(Beginning of EXTRACTED INFORMATION)

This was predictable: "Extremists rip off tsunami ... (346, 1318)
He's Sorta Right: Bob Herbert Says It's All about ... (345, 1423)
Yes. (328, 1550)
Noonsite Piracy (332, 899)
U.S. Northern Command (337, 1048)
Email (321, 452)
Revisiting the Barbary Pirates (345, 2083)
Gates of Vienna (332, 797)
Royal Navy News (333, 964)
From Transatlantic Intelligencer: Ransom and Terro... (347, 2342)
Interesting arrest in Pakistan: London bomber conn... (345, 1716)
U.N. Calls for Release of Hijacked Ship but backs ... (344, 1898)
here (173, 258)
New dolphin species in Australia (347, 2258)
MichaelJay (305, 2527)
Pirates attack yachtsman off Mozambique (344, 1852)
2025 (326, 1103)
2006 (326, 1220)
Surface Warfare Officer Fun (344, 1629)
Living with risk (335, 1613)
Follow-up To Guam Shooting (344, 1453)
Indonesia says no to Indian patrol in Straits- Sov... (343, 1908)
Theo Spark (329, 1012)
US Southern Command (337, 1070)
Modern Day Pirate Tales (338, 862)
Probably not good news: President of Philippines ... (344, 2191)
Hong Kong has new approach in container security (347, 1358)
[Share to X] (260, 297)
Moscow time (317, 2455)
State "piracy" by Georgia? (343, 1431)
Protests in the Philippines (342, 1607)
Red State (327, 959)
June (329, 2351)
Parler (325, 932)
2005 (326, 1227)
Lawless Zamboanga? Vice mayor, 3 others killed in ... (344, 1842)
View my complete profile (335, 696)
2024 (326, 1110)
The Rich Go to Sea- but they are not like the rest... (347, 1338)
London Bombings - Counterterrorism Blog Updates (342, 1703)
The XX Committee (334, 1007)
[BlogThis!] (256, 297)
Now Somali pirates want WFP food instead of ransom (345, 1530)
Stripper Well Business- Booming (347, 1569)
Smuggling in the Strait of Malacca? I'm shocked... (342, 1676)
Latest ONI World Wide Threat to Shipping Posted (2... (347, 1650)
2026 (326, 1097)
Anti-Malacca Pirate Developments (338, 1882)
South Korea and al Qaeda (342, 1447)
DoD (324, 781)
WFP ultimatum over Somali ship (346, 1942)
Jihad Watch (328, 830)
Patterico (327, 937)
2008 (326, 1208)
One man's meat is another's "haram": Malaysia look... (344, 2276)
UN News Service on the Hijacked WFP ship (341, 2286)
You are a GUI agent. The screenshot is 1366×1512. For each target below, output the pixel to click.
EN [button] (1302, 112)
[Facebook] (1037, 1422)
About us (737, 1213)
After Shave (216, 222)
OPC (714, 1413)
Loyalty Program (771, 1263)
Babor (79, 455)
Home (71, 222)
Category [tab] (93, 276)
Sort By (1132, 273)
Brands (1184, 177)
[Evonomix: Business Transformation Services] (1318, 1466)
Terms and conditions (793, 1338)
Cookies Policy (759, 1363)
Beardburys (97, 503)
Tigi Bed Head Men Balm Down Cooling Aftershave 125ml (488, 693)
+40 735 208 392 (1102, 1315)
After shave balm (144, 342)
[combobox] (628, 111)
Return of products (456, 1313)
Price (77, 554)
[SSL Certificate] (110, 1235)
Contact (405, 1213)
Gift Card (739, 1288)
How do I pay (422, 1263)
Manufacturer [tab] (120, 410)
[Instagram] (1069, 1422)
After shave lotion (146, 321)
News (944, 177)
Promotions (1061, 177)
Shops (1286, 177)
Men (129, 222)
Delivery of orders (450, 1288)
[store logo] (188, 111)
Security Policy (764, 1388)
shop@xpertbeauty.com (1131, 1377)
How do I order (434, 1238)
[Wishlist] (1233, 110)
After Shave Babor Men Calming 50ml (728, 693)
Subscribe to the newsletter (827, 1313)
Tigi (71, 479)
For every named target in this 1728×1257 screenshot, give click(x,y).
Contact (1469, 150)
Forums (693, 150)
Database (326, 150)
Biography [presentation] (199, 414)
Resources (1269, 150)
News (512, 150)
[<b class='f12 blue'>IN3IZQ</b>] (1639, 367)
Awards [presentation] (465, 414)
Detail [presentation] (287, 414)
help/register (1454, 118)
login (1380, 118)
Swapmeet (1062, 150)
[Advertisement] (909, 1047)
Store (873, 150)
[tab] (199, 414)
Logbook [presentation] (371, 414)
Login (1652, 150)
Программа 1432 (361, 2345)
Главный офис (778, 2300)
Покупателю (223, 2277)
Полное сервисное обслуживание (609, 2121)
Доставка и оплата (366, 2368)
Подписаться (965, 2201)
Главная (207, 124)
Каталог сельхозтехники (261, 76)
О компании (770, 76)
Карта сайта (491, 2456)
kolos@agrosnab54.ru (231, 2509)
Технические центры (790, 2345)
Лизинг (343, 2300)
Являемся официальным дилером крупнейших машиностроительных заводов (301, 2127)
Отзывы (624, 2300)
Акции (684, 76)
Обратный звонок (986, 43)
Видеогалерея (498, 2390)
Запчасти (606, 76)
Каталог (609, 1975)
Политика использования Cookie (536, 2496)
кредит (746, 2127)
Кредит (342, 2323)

(End of EXTRACTED INFORMATION)

Every entry above should be written out again, precisely.

WORKED SOLUTION ->
This was predictable: "Extremists rip off tsunami ... (346, 1318)
He's Sorta Right: Bob Herbert Says It's All about ... (345, 1423)
Yes. (328, 1550)
Noonsite Piracy (332, 899)
U.S. Northern Command (337, 1048)
Email (321, 452)
Revisiting the Barbary Pirates (345, 2083)
Gates of Vienna (332, 797)
Royal Navy News (333, 964)
From Transatlantic Intelligencer: Ransom and Terro... (347, 2342)
Interesting arrest in Pakistan: London bomber conn... (345, 1716)
U.N. Calls for Release of Hijacked Ship but backs ... (344, 1898)
here (173, 258)
New dolphin species in Australia (347, 2258)
MichaelJay (305, 2527)
Pirates attack yachtsman off Mozambique (344, 1852)
2025 (326, 1103)
2006 (326, 1220)
Surface Warfare Officer Fun (344, 1629)
Living with risk (335, 1613)
Follow-up To Guam Shooting (344, 1453)
Indonesia says no to Indian patrol in Straits- Sov... (343, 1908)
Theo Spark (329, 1012)
US Southern Command (337, 1070)
Modern Day Pirate Tales (338, 862)
Probably not good news: President of Philippines ... (344, 2191)
Hong Kong has new approach in container security (347, 1358)
[Share to X] (260, 297)
Moscow time (317, 2455)
State "piracy" by Georgia? (343, 1431)
Protests in the Philippines (342, 1607)
Red State (327, 959)
June (329, 2351)
Parler (325, 932)
2005 (326, 1227)
Lawless Zamboanga? Vice mayor, 3 others killed in ... (344, 1842)
View my complete profile (335, 696)
2024 (326, 1110)
The Rich Go to Sea- but they are not like the rest... (347, 1338)
London Bombings - Counterterrorism Blog Updates (342, 1703)
The XX Committee (334, 1007)
[BlogThis!] (256, 297)
Now Somali pirates want WFP food instead of ransom (345, 1530)
Stripper Well Business- Booming (347, 1569)
Smuggling in the Strait of Malacca? I'm shocked... (342, 1676)
Latest ONI World Wide Threat to Shipping Posted (2... (347, 1650)
2026 (326, 1097)
Anti-Malacca Pirate Developments (338, 1882)
South Korea and al Qaeda (342, 1447)
DoD (324, 781)
WFP ultimatum over Somali ship (346, 1942)
Jihad Watch (328, 830)
Patterico (327, 937)
2008 (326, 1208)
One man's meat is another's "haram": Malaysia look... (344, 2276)
UN News Service on the Hijacked WFP ship (341, 2286)
You are a GUI agent. The screenshot is 1366×1512. For each target below, output the pixel to click.
EN [button] (1302, 112)
[Facebook] (1037, 1422)
About us (737, 1213)
After Shave (216, 222)
OPC (714, 1413)
Loyalty Program (771, 1263)
Babor (79, 455)
Home (71, 222)
Category [tab] (93, 276)
Sort By (1132, 273)
Brands (1184, 177)
[Evonomix: Business Transformation Services] (1318, 1466)
Terms and conditions (793, 1338)
Cookies Policy (759, 1363)
Beardburys (97, 503)
Tigi Bed Head Men Balm Down Cooling Aftershave 125ml (488, 693)
+40 735 208 392 (1102, 1315)
After shave balm (144, 342)
[combobox] (628, 111)
Return of products (456, 1313)
Price (77, 554)
[SSL Certificate] (110, 1235)
Contact (405, 1213)
Gift Card (739, 1288)
How do I pay (422, 1263)
Manufacturer [tab] (120, 410)
[Instagram] (1069, 1422)
After shave lotion (146, 321)
News (944, 177)
Promotions (1061, 177)
Shops (1286, 177)
Men (129, 222)
Delivery of orders (450, 1288)
[store logo] (188, 111)
Security Policy (764, 1388)
shop@xpertbeauty.com (1131, 1377)
How do I order (434, 1238)
[Wishlist] (1233, 110)
After Shave Babor Men Calming 50ml (728, 693)
Subscribe to the newsletter (827, 1313)
Tigi (71, 479)
For every named target in this 1728×1257 screenshot, give click(x,y).
Contact (1469, 150)
Forums (693, 150)
Database (326, 150)
Biography [presentation] (199, 414)
Resources (1269, 150)
News (512, 150)
[<b class='f12 blue'>IN3IZQ</b>] (1639, 367)
Awards [presentation] (465, 414)
Detail [presentation] (287, 414)
help/register (1454, 118)
login (1380, 118)
Swapmeet (1062, 150)
[Advertisement] (909, 1047)
Store (873, 150)
[tab] (199, 414)
Logbook [presentation] (371, 414)
Login (1652, 150)
Программа 1432 (361, 2345)
Главный офис (778, 2300)
Покупателю (223, 2277)
Полное сервисное обслуживание (609, 2121)
Доставка и оплата (366, 2368)
Подписаться (965, 2201)
Главная (207, 124)
Каталог сельхозтехники (261, 76)
О компании (770, 76)
Карта сайта (491, 2456)
kolos@agrosnab54.ru (231, 2509)
Технические центры (790, 2345)
Лизинг (343, 2300)
Являемся официальным дилером крупнейших машиностроительных заводов (301, 2127)
Отзывы (624, 2300)
Акции (684, 76)
Обратный звонок (986, 43)
Видеогалерея (498, 2390)
Запчасти (606, 76)
Каталог (609, 1975)
Политика использования Cookie (536, 2496)
кредит (746, 2127)
Кредит (342, 2323)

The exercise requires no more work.